Secondo quanto previsto dall'articolo 6 della Legge sui Reati Digitali del 2007, al-Ghorgham è stata accusata di 8 reati, tra cui “preparazione, invio e stoccaggio di materiale dannoso per l'ordine pubblico” e “incitamento dei giovani a ribellarsi contro forze armate dello Stato”. Un'altra accusa è quella di aver postato sul web foto e video delle proteste. In base a quanto riportato, suo marito e gli altri tre manifestanti sono ancora condannati alla pena capitale.

Collegamento internet di Tonga completamente interrotto per un guasto sottomarino

Un danno inspiegabile all'unico cavo web sottomarino del Paese, ha comportato l'interruzione di Internet a Tonga, Stato insulare del Pacifico, dal 20 gennaio al 2 febbraio.

I funzionari sospettavano che il cavo fosse stato distrutto dall'ancora di una grande nave. Tuttavia, dopo aver esaminato il danno, gli operatori hanno ammesso che il cavo potrebbe essere stato manomesso.

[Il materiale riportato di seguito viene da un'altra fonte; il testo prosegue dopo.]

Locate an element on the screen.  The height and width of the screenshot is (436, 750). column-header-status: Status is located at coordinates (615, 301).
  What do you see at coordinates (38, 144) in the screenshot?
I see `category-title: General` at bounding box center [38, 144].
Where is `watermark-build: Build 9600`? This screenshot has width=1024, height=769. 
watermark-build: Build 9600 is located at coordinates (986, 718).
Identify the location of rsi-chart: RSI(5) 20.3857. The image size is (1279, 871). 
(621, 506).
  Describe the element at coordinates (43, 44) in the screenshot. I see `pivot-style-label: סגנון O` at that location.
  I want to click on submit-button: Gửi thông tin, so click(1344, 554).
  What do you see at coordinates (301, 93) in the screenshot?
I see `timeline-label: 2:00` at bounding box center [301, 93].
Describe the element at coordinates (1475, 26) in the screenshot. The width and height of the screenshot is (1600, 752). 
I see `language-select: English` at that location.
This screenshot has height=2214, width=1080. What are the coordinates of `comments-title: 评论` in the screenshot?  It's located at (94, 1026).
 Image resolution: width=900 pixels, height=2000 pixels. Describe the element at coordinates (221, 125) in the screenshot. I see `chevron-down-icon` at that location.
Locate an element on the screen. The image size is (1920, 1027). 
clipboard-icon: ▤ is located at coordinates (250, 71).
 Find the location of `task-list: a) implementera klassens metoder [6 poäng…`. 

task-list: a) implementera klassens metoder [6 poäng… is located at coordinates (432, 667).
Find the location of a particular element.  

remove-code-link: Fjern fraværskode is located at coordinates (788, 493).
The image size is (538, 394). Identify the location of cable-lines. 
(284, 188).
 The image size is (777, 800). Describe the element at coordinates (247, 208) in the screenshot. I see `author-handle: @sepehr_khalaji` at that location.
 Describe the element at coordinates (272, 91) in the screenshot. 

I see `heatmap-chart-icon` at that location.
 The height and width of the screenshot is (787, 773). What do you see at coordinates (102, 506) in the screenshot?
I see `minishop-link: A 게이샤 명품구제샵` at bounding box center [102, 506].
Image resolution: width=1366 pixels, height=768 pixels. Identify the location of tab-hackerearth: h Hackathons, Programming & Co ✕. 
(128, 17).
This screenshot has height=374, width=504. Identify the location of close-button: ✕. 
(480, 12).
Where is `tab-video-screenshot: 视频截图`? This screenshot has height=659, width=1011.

Durante un'intervista con la Associated Press, un rappresentante della Tonga Cable Limited (TCL) ha detto che è altamente improbabile che qualcuno voglia danneggiare un cavo web. Comunque, al momento l'indagine è in corso.

Le autorità nigeriane rispondono alle voci sulla censura di internet

Il governo potrebbe oscurare internet in vista delle elezioni presidenziali che si terranno il 16 febbraio e ciò ha causato il panico in Nigeria. Il 26 e 27 gennaio, Quartz ha riferito che nonostante il blocco, la linea guida del governo sarà di mantenere attive le sezioni più popolari delle loro pagine web, il tutto grazie al traffico internet nigeriano.

Il 2 febbraio, l'Ufficio del Consigliere per la Sicurezza Nazionale ha rilasciato una dichiarazione stampa con l'intento di mettere a tacere queste voci e ha sottolineato che: “interrompere la connessione a internet significherebbe ostacolare lo sviluppo e la sicurezza nazionale”. In aggiunta ha promesso di garantire ai nigeriani un “libero” esercizio dei propri diritti civili. Se le autorità manterranno o meno le promesse fatte, sarà il tempo a determinarlo/si vedrà nel tempo.

In Giappone, il grande fratello ti attacca e lo fa per il tuo bene

I funzionari giapponesi hanno pianificato collaudi su larga scala per testare la vulnerabilità di dispositivi internet come router, webcam e prodotti “loT” (Internet of Things). I tecnici del National Institute of Information and Communications Technology (NICT) cercheranno di hackerare più di 200 milioni di dispositivi, utilizzando la tecnologia dI hackeraggio standard. Lo scopo è quello di valutare il livello complessivo di sicurezza della rete nel paese, in vista dei Giochi Olimpici di Tokyo 2020.